Pianificare esplicitamente gli stati di errore nelle automazioni.

Gli errori sono stati normali del flusso di lavoro. Guasti, rifiuti tecnici e dati non validi richiedono risposte specifiche e uno stato finale chiaro.

"Modellazione degli stati di errore nei flussi di lavoro" viene qui considerata dalla prospettiva di "Errore, riavvio e idempotenza". Per i team operativi e le agenzie, "Causa classificabile" e "Tentativi infiniti" sono particolarmente importanti.

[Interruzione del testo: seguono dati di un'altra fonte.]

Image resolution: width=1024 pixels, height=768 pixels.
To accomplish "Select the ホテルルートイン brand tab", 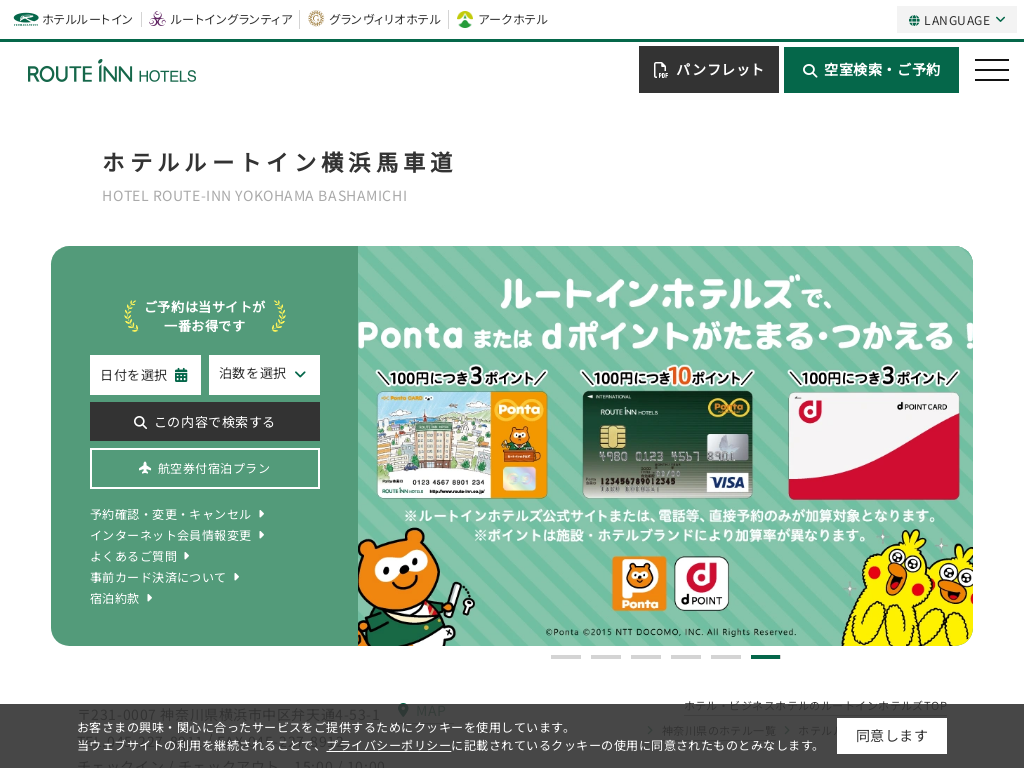I will (74, 19).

Pubblicato: 3 minuti di lettura · Autore:

Quali stati di errore dovrebbe conoscere un sistema di automazione prima di entrare in produzione?

Per ogni fase di automazione, vengono definite le classi di errore previste, i segnali riconoscibili, le regole di ripetizione e le risposte responsabili. Il flusso di lavoro salva l'ultimo stato confermato e impedisce che errori non chiari vengano registrati come successi o che causino riavvii non verificati.

Transizione sicura

  1. Ogni fase esterna e aziendale viene esaminata per individuare errori previsti, effetti collaterali e conferme riconoscibili.

  2. Un catalogo degli errori collega i codici stabili con le regole di ripetizione, test, compensazione ed escalation.

  3. I test provocano errori temporanei, permanenti e inspiegabili e verificano lo stato del processo risultante.

Causa classificabile

Criterio di test

Causa classificabile

I codici di errore e il contesto distinguono tra input non valido, disponibilità esterna, autorizzazione e rifiuto aziendale.

Criterio di test

Transizione sicura

Ogni classe di errore comporta un nuovo tentativo, una revisione manuale, un risarcimento o la terminazione definitiva con una chiara spiegazione.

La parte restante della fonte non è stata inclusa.